The request = Copy out the entries below with "screen assistant" in place of every "GUI agent", leaving everything else unchanged.

Listing =

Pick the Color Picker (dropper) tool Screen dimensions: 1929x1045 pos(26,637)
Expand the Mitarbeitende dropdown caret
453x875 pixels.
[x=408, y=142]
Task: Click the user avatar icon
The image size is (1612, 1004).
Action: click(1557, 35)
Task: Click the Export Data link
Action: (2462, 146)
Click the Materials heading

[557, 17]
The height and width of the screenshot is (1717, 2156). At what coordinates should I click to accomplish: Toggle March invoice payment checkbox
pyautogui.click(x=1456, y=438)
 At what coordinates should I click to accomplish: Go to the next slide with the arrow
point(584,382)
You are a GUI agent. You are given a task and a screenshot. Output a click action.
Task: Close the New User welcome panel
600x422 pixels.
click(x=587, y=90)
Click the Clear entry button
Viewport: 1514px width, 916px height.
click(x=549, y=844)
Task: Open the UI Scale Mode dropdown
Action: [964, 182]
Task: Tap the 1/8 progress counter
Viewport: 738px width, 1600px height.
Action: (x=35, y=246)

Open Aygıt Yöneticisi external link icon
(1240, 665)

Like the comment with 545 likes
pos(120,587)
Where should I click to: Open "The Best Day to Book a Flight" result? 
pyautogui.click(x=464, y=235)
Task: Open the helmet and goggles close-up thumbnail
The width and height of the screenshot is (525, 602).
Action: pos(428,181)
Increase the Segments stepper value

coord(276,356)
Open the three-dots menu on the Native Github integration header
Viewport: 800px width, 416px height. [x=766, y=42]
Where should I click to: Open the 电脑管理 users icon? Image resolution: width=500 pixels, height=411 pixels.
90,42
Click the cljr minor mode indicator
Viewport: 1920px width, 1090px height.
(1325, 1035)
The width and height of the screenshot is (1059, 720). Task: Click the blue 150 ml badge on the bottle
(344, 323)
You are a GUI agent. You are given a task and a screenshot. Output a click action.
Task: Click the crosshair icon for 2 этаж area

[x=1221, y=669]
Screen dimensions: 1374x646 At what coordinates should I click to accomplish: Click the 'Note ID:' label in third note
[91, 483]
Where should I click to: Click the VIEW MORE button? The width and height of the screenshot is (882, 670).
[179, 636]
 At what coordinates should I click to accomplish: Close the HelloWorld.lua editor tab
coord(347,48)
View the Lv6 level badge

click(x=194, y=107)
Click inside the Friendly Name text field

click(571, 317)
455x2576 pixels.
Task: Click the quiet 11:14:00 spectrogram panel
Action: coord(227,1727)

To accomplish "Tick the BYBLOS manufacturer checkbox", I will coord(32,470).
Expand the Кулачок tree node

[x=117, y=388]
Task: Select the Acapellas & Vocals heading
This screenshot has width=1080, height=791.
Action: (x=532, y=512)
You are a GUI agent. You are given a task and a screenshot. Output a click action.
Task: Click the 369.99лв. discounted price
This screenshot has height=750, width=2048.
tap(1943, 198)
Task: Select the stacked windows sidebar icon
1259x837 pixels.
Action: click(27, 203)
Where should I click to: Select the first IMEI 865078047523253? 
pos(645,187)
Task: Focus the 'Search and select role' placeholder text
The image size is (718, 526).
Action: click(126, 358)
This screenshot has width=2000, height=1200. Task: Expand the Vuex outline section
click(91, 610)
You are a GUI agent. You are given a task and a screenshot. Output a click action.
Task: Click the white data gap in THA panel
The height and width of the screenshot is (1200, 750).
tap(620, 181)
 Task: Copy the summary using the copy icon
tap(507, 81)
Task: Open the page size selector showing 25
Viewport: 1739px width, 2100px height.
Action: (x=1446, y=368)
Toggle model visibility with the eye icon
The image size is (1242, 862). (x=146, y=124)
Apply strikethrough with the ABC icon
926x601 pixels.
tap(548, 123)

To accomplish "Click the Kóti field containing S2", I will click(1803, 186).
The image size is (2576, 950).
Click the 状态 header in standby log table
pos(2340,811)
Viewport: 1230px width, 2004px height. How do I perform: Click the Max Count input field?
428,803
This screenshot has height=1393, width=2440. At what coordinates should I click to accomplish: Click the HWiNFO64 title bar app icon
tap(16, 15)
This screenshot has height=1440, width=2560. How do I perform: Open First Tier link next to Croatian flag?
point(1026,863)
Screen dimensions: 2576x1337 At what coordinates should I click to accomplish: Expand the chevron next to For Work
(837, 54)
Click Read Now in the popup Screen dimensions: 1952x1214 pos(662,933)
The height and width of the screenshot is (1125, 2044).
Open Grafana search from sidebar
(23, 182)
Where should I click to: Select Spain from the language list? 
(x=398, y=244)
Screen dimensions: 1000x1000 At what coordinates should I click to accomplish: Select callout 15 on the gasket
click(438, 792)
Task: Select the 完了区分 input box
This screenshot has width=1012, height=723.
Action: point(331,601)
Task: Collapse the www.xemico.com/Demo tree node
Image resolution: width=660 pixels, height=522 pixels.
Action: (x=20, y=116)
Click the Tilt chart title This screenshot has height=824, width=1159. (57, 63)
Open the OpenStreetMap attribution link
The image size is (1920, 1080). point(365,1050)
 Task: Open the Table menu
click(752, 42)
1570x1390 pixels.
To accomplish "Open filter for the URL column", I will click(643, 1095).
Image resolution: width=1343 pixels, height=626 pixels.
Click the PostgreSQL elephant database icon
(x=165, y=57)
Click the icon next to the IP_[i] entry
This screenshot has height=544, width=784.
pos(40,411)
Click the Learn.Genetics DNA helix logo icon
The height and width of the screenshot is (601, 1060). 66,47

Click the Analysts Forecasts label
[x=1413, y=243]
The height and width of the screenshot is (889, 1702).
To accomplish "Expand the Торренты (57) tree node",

Exercise response =
Pick the Color Picker (dropper) tool Screen dimensions: 1929x1045 pos(26,637)
Expand the Mitarbeitende dropdown caret
453x875 pixels.
[x=408, y=142]
Task: Click the user avatar icon
The image size is (1612, 1004).
Action: click(1557, 35)
Task: Click the Export Data link
Action: (2462, 146)
Click the Materials heading

[557, 17]
The height and width of the screenshot is (1717, 2156). At what coordinates should I click to accomplish: Toggle March invoice payment checkbox
pyautogui.click(x=1456, y=438)
 At what coordinates should I click to accomplish: Go to the next slide with the arrow
point(584,382)
You are a screen assistant. You are given a task and a screenshot. Output a click action.
Task: Close the New User welcome panel
600x422 pixels.
click(x=587, y=90)
Click the Clear entry button
Viewport: 1514px width, 916px height.
click(x=549, y=844)
Task: Open the UI Scale Mode dropdown
Action: [964, 182]
Task: Tap the 1/8 progress counter
Viewport: 738px width, 1600px height.
Action: (x=35, y=246)

Open Aygıt Yöneticisi external link icon
(1240, 665)

Like the comment with 545 likes
pos(120,587)
Where should I click to: Open "The Best Day to Book a Flight" result? 
pyautogui.click(x=464, y=235)
Task: Open the helmet and goggles close-up thumbnail
The width and height of the screenshot is (525, 602).
Action: pos(428,181)
Increase the Segments stepper value

coord(276,356)
Open the three-dots menu on the Native Github integration header
Viewport: 800px width, 416px height. [x=766, y=42]
Where should I click to: Open the 电脑管理 users icon? Image resolution: width=500 pixels, height=411 pixels.
90,42
Click the cljr minor mode indicator
Viewport: 1920px width, 1090px height.
(1325, 1035)
The width and height of the screenshot is (1059, 720). Task: Click the blue 150 ml badge on the bottle
(344, 323)
You are a screen assistant. You are given a task and a screenshot. Output a click action.
Task: Click the crosshair icon for 2 этаж area

[x=1221, y=669]
Screen dimensions: 1374x646 At what coordinates should I click to accomplish: Click the 'Note ID:' label in third note
[91, 483]
Where should I click to: Click the VIEW MORE button? The width and height of the screenshot is (882, 670).
[179, 636]
 At what coordinates should I click to accomplish: Close the HelloWorld.lua editor tab
coord(347,48)
View the Lv6 level badge

click(x=194, y=107)
Click inside the Friendly Name text field

click(571, 317)
455x2576 pixels.
Task: Click the quiet 11:14:00 spectrogram panel
Action: coord(227,1727)

To accomplish "Tick the BYBLOS manufacturer checkbox", I will coord(32,470).
Expand the Кулачок tree node

[x=117, y=388]
Task: Select the Acapellas & Vocals heading
This screenshot has width=1080, height=791.
Action: (x=532, y=512)
You are a screen assistant. You are given a task and a screenshot. Output a click action.
Task: Click the 369.99лв. discounted price
This screenshot has height=750, width=2048.
tap(1943, 198)
Task: Select the stacked windows sidebar icon
1259x837 pixels.
Action: click(27, 203)
Where should I click to: Select the first IMEI 865078047523253? 
pos(645,187)
Task: Focus the 'Search and select role' placeholder text
The image size is (718, 526).
Action: click(126, 358)
This screenshot has width=2000, height=1200. Task: Expand the Vuex outline section
click(91, 610)
You are a screen assistant. You are given a task and a screenshot. Output a click action.
Task: Click the white data gap in THA panel
The height and width of the screenshot is (1200, 750).
tap(620, 181)
 Task: Copy the summary using the copy icon
tap(507, 81)
Task: Open the page size selector showing 25
Viewport: 1739px width, 2100px height.
Action: (x=1446, y=368)
Toggle model visibility with the eye icon
The image size is (1242, 862). (x=146, y=124)
Apply strikethrough with the ABC icon
926x601 pixels.
tap(548, 123)

To accomplish "Click the Kóti field containing S2", I will click(1803, 186).
The image size is (2576, 950).
Click the 状态 header in standby log table
pos(2340,811)
Viewport: 1230px width, 2004px height. How do I perform: Click the Max Count input field?
428,803
This screenshot has height=1393, width=2440. At what coordinates should I click to accomplish: Click the HWiNFO64 title bar app icon
tap(16, 15)
This screenshot has height=1440, width=2560. How do I perform: Open First Tier link next to Croatian flag?
point(1026,863)
Screen dimensions: 2576x1337 At what coordinates should I click to accomplish: Expand the chevron next to For Work
(837, 54)
Click Read Now in the popup Screen dimensions: 1952x1214 pos(662,933)
The height and width of the screenshot is (1125, 2044).
Open Grafana search from sidebar
(23, 182)
Where should I click to: Select Spain from the language list? 
(x=398, y=244)
Screen dimensions: 1000x1000 At what coordinates should I click to accomplish: Select callout 15 on the gasket
click(438, 792)
Task: Select the 完了区分 input box
This screenshot has width=1012, height=723.
Action: point(331,601)
Task: Collapse the www.xemico.com/Demo tree node
Image resolution: width=660 pixels, height=522 pixels.
Action: (x=20, y=116)
Click the Tilt chart title This screenshot has height=824, width=1159. (57, 63)
Open the OpenStreetMap attribution link
The image size is (1920, 1080). point(365,1050)
 Task: Open the Table menu
click(752, 42)
1570x1390 pixels.
To accomplish "Open filter for the URL column", I will click(643, 1095).
Image resolution: width=1343 pixels, height=626 pixels.
Click the PostgreSQL elephant database icon
(x=165, y=57)
Click the icon next to the IP_[i] entry
This screenshot has height=544, width=784.
pos(40,411)
Click the Learn.Genetics DNA helix logo icon
The height and width of the screenshot is (601, 1060). 66,47

Click the Analysts Forecasts label
[x=1413, y=243]
The height and width of the screenshot is (889, 1702).
To accomplish "Expand the Торренты (57) tree node",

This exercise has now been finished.